(WORK TO BE COMPLETED):
Type the entries out once more. Match them exactly.

DATA FOR THIS EXERCISE Block Start

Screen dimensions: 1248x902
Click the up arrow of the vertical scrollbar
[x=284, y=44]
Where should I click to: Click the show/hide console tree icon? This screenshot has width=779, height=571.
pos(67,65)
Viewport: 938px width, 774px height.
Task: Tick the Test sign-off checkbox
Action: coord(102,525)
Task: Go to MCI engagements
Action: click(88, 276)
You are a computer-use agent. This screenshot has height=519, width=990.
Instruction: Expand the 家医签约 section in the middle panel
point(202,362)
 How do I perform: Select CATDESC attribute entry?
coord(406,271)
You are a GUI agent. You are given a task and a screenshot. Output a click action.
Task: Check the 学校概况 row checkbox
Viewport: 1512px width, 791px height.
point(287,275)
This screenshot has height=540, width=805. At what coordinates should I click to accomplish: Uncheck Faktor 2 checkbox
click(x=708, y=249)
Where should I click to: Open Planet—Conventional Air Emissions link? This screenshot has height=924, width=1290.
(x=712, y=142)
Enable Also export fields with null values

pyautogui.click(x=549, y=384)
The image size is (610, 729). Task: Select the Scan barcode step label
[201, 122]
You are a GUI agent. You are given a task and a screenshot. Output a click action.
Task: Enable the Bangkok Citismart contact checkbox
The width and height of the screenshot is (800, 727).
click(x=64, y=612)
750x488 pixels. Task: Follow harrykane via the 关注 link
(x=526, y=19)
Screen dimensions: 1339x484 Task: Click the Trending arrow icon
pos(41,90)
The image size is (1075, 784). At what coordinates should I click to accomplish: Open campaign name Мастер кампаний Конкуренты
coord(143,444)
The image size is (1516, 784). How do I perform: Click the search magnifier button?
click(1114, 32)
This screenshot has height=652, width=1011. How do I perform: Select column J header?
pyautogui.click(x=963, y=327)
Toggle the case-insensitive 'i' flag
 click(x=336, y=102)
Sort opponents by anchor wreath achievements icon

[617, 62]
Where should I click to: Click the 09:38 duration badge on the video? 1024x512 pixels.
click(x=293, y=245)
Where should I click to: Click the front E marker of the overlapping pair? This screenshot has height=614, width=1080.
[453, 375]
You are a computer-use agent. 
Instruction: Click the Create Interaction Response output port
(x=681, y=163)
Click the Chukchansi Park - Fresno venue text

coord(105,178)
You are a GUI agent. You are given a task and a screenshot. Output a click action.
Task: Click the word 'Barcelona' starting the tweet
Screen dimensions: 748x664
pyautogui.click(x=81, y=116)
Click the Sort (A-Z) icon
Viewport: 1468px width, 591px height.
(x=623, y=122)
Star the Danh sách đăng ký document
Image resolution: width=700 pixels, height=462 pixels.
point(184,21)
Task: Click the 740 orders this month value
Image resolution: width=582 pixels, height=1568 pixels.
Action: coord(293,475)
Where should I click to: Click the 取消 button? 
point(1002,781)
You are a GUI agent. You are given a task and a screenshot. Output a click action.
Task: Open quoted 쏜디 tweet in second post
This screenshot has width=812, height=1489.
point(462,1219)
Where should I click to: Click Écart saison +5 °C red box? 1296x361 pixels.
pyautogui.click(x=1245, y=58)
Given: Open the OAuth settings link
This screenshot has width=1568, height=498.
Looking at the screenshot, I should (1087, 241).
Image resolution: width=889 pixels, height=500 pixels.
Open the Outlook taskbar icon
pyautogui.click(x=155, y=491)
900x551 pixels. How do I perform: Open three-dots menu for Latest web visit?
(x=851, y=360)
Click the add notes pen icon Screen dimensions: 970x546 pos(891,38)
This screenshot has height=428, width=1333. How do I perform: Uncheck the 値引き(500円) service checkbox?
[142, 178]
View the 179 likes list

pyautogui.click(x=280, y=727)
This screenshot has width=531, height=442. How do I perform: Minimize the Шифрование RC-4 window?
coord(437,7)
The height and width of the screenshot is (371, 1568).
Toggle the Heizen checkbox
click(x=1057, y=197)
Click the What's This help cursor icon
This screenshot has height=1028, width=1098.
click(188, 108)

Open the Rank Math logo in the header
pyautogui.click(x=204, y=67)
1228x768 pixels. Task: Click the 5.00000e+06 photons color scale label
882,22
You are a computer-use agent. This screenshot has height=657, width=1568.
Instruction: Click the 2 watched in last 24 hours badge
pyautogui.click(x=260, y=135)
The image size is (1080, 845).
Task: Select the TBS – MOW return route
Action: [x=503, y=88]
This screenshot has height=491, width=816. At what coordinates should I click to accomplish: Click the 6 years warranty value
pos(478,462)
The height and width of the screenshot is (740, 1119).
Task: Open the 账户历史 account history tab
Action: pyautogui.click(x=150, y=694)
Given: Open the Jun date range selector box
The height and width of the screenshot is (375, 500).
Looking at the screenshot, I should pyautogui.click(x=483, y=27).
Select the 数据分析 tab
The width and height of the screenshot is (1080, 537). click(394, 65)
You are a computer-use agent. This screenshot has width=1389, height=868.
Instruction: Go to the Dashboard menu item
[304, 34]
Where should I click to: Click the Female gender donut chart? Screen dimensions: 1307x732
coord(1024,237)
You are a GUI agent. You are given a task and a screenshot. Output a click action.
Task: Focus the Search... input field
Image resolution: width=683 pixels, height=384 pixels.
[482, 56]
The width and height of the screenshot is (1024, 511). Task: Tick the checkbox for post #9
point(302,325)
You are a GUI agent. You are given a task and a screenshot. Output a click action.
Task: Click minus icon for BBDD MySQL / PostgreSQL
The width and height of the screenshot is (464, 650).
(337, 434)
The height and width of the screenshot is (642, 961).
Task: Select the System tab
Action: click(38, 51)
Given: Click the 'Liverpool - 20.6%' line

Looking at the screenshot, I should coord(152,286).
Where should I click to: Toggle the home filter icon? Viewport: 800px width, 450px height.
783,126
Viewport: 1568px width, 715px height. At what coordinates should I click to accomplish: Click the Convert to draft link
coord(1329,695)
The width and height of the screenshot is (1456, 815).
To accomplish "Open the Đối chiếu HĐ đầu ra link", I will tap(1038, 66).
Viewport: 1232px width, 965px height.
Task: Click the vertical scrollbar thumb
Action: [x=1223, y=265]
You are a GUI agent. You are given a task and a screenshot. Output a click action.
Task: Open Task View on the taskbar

DATA FOR THIS EXERCISE Block End

(TASK RESPONSE):
Screen dimensions: 1248x902
Click the up arrow of the vertical scrollbar
[x=284, y=44]
Where should I click to: Click the show/hide console tree icon? This screenshot has width=779, height=571.
pos(67,65)
Viewport: 938px width, 774px height.
Task: Tick the Test sign-off checkbox
Action: coord(102,525)
Task: Go to MCI engagements
Action: click(88, 276)
You are a computer-use agent. This screenshot has height=519, width=990.
Instruction: Expand the 家医签约 section in the middle panel
point(202,362)
 How do I perform: Select CATDESC attribute entry?
coord(406,271)
You are a GUI agent. You are given a task and a screenshot. Output a click action.
Task: Check the 学校概况 row checkbox
Viewport: 1512px width, 791px height.
point(287,275)
This screenshot has height=540, width=805. At what coordinates should I click to accomplish: Uncheck Faktor 2 checkbox
click(x=708, y=249)
Where should I click to: Open Planet—Conventional Air Emissions link? This screenshot has height=924, width=1290.
(x=712, y=142)
Enable Also export fields with null values

pyautogui.click(x=549, y=384)
The image size is (610, 729). Task: Select the Scan barcode step label
[201, 122]
You are a GUI agent. You are given a task and a screenshot. Output a click action.
Task: Enable the Bangkok Citismart contact checkbox
The width and height of the screenshot is (800, 727).
click(x=64, y=612)
750x488 pixels. Task: Follow harrykane via the 关注 link
(x=526, y=19)
Screen dimensions: 1339x484 Task: Click the Trending arrow icon
pos(41,90)
The image size is (1075, 784). At what coordinates should I click to accomplish: Open campaign name Мастер кампаний Конкуренты
coord(143,444)
The image size is (1516, 784). How do I perform: Click the search magnifier button?
click(1114, 32)
This screenshot has height=652, width=1011. How do I perform: Select column J header?
pyautogui.click(x=963, y=327)
Toggle the case-insensitive 'i' flag
 click(x=336, y=102)
Sort opponents by anchor wreath achievements icon

[617, 62]
Where should I click to: Click the 09:38 duration badge on the video? 1024x512 pixels.
click(x=293, y=245)
Where should I click to: Click the front E marker of the overlapping pair? This screenshot has height=614, width=1080.
[453, 375]
You are a computer-use agent. 
Instruction: Click the Create Interaction Response output port
(x=681, y=163)
Click the Chukchansi Park - Fresno venue text

coord(105,178)
You are a GUI agent. You are given a task and a screenshot. Output a click action.
Task: Click the word 'Barcelona' starting the tweet
Screen dimensions: 748x664
pyautogui.click(x=81, y=116)
Click the Sort (A-Z) icon
Viewport: 1468px width, 591px height.
(x=623, y=122)
Star the Danh sách đăng ký document
Image resolution: width=700 pixels, height=462 pixels.
point(184,21)
Task: Click the 740 orders this month value
Image resolution: width=582 pixels, height=1568 pixels.
Action: coord(293,475)
Where should I click to: Click the 取消 button? 
point(1002,781)
You are a GUI agent. You are given a task and a screenshot. Output a click action.
Task: Open quoted 쏜디 tweet in second post
This screenshot has width=812, height=1489.
point(462,1219)
Where should I click to: Click Écart saison +5 °C red box? 1296x361 pixels.
pyautogui.click(x=1245, y=58)
Given: Open the OAuth settings link
This screenshot has width=1568, height=498.
Looking at the screenshot, I should (1087, 241).
Image resolution: width=889 pixels, height=500 pixels.
Open the Outlook taskbar icon
pyautogui.click(x=155, y=491)
900x551 pixels. How do I perform: Open three-dots menu for Latest web visit?
(x=851, y=360)
Click the add notes pen icon Screen dimensions: 970x546 pos(891,38)
This screenshot has height=428, width=1333. How do I perform: Uncheck the 値引き(500円) service checkbox?
[142, 178]
View the 179 likes list

pyautogui.click(x=280, y=727)
This screenshot has width=531, height=442. How do I perform: Minimize the Шифрование RC-4 window?
coord(437,7)
The height and width of the screenshot is (371, 1568).
Toggle the Heizen checkbox
click(x=1057, y=197)
Click the What's This help cursor icon
This screenshot has height=1028, width=1098.
click(188, 108)

Open the Rank Math logo in the header
pyautogui.click(x=204, y=67)
1228x768 pixels. Task: Click the 5.00000e+06 photons color scale label
882,22
You are a computer-use agent. This screenshot has height=657, width=1568.
Instruction: Click the 2 watched in last 24 hours badge
pyautogui.click(x=260, y=135)
The image size is (1080, 845).
Task: Select the TBS – MOW return route
Action: [x=503, y=88]
This screenshot has height=491, width=816. At what coordinates should I click to accomplish: Click the 6 years warranty value
pos(478,462)
The height and width of the screenshot is (740, 1119).
Task: Open the 账户历史 account history tab
Action: pyautogui.click(x=150, y=694)
Given: Open the Jun date range selector box
The height and width of the screenshot is (375, 500).
Looking at the screenshot, I should pyautogui.click(x=483, y=27).
Select the 数据分析 tab
The width and height of the screenshot is (1080, 537). click(394, 65)
You are a computer-use agent. This screenshot has width=1389, height=868.
Instruction: Go to the Dashboard menu item
[304, 34]
Where should I click to: Click the Female gender donut chart? Screen dimensions: 1307x732
coord(1024,237)
You are a GUI agent. You are given a task and a screenshot. Output a click action.
Task: Focus the Search... input field
Image resolution: width=683 pixels, height=384 pixels.
[482, 56]
The width and height of the screenshot is (1024, 511). Task: Tick the checkbox for post #9
point(302,325)
You are a GUI agent. You are given a task and a screenshot. Output a click action.
Task: Click minus icon for BBDD MySQL / PostgreSQL
The width and height of the screenshot is (464, 650).
(337, 434)
The height and width of the screenshot is (642, 961).
Task: Select the System tab
Action: click(38, 51)
Given: Click the 'Liverpool - 20.6%' line

Looking at the screenshot, I should coord(152,286).
Where should I click to: Toggle the home filter icon? Viewport: 800px width, 450px height.
783,126
Viewport: 1568px width, 715px height. At what coordinates should I click to accomplish: Click the Convert to draft link
coord(1329,695)
The width and height of the screenshot is (1456, 815).
To accomplish "Open the Đối chiếu HĐ đầu ra link", I will tap(1038, 66).
Viewport: 1232px width, 965px height.
Task: Click the vertical scrollbar thumb
Action: [x=1223, y=265]
You are a GUI agent. You are given a task and a screenshot. Output a click action.
Task: Open Task View on the taskbar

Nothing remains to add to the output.